**ASSIGNED TASK**
For this exercise, return exactly the lines of the material below that begin at the one with "Barnier (695, 984)" and stop after the one with "Nieuw op Netflix (24, 2244)".

----

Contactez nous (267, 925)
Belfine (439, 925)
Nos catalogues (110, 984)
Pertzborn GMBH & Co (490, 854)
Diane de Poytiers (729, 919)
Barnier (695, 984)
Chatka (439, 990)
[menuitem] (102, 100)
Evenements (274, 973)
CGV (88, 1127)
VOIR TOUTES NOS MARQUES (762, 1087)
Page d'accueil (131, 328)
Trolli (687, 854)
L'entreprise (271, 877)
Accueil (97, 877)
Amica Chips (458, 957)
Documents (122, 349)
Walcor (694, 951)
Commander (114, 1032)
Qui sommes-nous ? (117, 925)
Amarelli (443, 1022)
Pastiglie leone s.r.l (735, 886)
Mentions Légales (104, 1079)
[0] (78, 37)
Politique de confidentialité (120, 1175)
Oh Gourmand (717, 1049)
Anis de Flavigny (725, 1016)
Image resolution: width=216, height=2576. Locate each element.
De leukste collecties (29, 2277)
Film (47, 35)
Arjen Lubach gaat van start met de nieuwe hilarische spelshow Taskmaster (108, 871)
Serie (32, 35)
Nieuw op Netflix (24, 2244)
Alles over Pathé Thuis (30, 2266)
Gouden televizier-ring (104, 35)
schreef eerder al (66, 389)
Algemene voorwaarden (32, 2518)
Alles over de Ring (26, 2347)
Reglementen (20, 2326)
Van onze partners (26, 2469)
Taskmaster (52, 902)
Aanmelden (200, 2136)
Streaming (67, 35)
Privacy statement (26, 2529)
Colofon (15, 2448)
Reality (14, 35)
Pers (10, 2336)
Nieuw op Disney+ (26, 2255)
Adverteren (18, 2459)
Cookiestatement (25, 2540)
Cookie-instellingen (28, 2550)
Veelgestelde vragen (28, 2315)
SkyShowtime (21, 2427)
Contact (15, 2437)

----

**SOLUTION TO THIS PROBLEM**
Barnier (695, 984)
Chatka (439, 990)
[menuitem] (102, 100)
Evenements (274, 973)
CGV (88, 1127)
VOIR TOUTES NOS MARQUES (762, 1087)
Page d'accueil (131, 328)
Trolli (687, 854)
L'entreprise (271, 877)
Accueil (97, 877)
Amica Chips (458, 957)
Documents (122, 349)
Walcor (694, 951)
Commander (114, 1032)
Qui sommes-nous ? (117, 925)
Amarelli (443, 1022)
Pastiglie leone s.r.l (735, 886)
Mentions Légales (104, 1079)
[0] (78, 37)
Politique de confidentialité (120, 1175)
Oh Gourmand (717, 1049)
Anis de Flavigny (725, 1016)
Image resolution: width=216, height=2576. Locate each element.
De leukste collecties (29, 2277)
Film (47, 35)
Arjen Lubach gaat van start met de nieuwe hilarische spelshow Taskmaster (108, 871)
Serie (32, 35)
Nieuw op Netflix (24, 2244)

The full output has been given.